Customers calling for better connections between Web and branch - study

Customers calling for better connections between Web and branch - study

Integration between the Internet bank and branch banking channels is key to improving the customer experience, according to a pan-European study conducted by TNS on behalf of Fujitsu Services.

The research - which examined the experiences of 2500 retail financial services customers in the UK, France, Germany, the Netherlands, Spain and Sweden - found that customers want the convenience and choice of the Web, integrated seamlessly with face-to-face contact in high street branches.

When receiving customer support, the majority (65%) now prefer going online but face-to-face contact in a branch is still very popular, with over half (53%) citing it as a preference. Call centre contact came in as the third choice at 43%, while mobile services - involving the Internet or SMS - came bottom of the list at just five per cent.

Fujitsu says not only are the Web and branch the most preferred options, but there is a strong desire that the experience should not fall down between the two.

"Although much has been said in recent years about the importance of multi-channel integration, the survey suggests that integration is most critical between the two most used channels - Internet and branch," says Andy Stewart, European strategy director, financial services, Fujitsu Services. "The other channels are important, and standards of service need to remain high, but there is less of an imperative for them to work with each other."
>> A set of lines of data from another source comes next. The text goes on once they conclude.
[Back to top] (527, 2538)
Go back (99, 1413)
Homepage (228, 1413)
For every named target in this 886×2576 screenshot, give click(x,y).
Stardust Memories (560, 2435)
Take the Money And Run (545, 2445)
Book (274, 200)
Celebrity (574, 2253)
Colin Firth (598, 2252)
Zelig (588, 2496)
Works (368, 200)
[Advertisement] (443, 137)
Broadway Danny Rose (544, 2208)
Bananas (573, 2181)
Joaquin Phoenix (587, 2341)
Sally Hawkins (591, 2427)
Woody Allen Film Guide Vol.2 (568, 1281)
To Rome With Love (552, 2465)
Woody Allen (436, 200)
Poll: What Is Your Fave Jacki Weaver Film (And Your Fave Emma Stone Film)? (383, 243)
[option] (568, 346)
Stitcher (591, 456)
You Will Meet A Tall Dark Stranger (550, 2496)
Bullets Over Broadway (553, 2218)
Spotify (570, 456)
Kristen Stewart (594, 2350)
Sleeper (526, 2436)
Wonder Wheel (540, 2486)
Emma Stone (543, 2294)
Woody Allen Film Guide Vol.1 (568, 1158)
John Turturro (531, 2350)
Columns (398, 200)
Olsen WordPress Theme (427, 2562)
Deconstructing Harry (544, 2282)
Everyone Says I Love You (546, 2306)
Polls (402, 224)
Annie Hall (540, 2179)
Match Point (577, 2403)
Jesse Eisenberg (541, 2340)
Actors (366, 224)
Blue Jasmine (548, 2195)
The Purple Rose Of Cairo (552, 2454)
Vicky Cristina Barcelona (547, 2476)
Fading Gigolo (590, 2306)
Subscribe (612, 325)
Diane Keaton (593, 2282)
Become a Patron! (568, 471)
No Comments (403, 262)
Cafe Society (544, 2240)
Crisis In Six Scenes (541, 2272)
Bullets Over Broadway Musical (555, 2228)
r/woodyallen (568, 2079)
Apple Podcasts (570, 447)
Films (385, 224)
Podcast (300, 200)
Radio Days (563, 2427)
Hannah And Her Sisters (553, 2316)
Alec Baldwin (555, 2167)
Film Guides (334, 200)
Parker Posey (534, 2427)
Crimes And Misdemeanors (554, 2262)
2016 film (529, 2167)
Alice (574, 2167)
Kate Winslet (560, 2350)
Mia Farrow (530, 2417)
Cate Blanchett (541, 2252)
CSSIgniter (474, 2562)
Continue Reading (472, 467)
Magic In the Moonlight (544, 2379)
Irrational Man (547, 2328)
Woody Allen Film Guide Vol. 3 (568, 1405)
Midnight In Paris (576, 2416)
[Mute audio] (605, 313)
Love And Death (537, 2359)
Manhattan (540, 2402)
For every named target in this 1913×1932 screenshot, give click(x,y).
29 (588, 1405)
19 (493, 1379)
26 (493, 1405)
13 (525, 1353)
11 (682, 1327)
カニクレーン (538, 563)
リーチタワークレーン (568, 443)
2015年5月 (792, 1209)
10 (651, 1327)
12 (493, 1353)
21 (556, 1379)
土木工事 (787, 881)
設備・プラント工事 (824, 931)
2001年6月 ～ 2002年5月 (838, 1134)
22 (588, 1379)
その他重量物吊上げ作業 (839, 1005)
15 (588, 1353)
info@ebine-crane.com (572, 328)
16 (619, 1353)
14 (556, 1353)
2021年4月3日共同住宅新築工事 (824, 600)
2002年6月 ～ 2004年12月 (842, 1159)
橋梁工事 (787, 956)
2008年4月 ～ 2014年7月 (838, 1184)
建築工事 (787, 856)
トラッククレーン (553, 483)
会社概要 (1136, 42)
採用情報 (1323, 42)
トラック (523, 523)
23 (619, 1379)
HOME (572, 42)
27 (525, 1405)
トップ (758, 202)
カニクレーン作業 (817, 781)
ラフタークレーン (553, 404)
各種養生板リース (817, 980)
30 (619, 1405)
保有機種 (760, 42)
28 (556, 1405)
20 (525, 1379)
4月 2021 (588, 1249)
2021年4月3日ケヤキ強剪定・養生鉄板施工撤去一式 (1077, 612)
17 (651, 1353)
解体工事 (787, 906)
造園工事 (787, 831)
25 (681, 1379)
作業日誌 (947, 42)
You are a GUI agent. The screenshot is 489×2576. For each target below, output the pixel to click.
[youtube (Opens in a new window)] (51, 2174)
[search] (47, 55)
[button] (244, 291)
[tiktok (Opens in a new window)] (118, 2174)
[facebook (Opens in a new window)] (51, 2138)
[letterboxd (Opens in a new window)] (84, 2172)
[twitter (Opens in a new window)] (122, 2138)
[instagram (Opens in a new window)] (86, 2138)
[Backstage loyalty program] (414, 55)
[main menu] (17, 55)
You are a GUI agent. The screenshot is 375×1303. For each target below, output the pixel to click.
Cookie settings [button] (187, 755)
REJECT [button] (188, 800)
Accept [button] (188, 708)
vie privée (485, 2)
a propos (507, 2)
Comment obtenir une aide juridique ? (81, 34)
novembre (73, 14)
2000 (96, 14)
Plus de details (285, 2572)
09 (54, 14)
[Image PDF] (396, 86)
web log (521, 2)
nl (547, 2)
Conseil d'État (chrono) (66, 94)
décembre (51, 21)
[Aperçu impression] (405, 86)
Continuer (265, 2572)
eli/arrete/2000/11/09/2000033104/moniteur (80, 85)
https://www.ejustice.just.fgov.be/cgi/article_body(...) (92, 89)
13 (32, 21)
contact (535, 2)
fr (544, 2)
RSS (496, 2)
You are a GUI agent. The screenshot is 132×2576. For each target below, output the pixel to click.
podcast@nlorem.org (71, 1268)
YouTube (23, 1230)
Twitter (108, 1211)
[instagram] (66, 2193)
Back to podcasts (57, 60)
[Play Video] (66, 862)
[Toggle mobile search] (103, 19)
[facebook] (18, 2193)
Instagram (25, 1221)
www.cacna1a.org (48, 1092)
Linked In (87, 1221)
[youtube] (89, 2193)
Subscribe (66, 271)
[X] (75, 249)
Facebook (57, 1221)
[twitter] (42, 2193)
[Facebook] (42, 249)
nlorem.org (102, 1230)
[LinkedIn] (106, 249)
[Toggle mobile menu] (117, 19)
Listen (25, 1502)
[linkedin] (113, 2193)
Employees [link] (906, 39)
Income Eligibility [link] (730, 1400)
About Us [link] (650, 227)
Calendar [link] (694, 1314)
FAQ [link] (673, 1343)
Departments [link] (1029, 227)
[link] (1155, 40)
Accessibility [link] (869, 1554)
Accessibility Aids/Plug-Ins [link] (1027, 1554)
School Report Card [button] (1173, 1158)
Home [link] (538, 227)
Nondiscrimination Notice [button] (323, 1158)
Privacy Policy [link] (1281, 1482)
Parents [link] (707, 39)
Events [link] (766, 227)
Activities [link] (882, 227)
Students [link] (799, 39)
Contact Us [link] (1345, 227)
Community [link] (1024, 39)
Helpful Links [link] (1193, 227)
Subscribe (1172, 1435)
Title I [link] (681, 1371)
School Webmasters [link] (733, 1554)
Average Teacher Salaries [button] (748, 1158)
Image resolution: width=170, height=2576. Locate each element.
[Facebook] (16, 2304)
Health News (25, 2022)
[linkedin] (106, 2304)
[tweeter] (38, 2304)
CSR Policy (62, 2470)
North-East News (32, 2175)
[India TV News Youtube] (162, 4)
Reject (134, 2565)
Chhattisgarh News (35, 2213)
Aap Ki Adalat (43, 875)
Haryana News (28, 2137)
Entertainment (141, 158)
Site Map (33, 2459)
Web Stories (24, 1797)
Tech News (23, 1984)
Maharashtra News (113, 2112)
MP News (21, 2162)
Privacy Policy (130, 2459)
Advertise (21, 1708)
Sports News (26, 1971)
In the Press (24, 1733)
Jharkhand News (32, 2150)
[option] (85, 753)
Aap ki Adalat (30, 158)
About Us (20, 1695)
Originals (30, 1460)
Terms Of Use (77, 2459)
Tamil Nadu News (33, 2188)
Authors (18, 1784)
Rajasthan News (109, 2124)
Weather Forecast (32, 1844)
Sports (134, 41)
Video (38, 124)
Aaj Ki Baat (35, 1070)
The research also suggests that technology-driven services that are easy to use are even more important to the overall customer experience than security. When asked about what inspired their loyalty, 37% of all respondents said a good experience of automated services was most important, with less than half that number (18%) citing security of personal details as the chief factor.

The study also reveals a disparity between what banks think customers want and what users would really like.

Providers believe that the range of products - and the number of products that the customer has with one provider - has the biggest impact on their customers' loyalty, says the report.

But customers disagree, scoring the range of products as their joint lowest priority (important for 11% of respondents), along with brand reputation and provision of product information. For 43% of customers value for money is most likely to engender loyalty, closely followed by customer service at 41%.

The research also found little difference in customer attitude towards financial services based on gender, income or age. This contrasts with a recent survey carried out for the American Bankers Association that demonstrated a clear generational divide over banking channels with people over 55 preferring to visit their local branch and those under 34 choosing to bank online.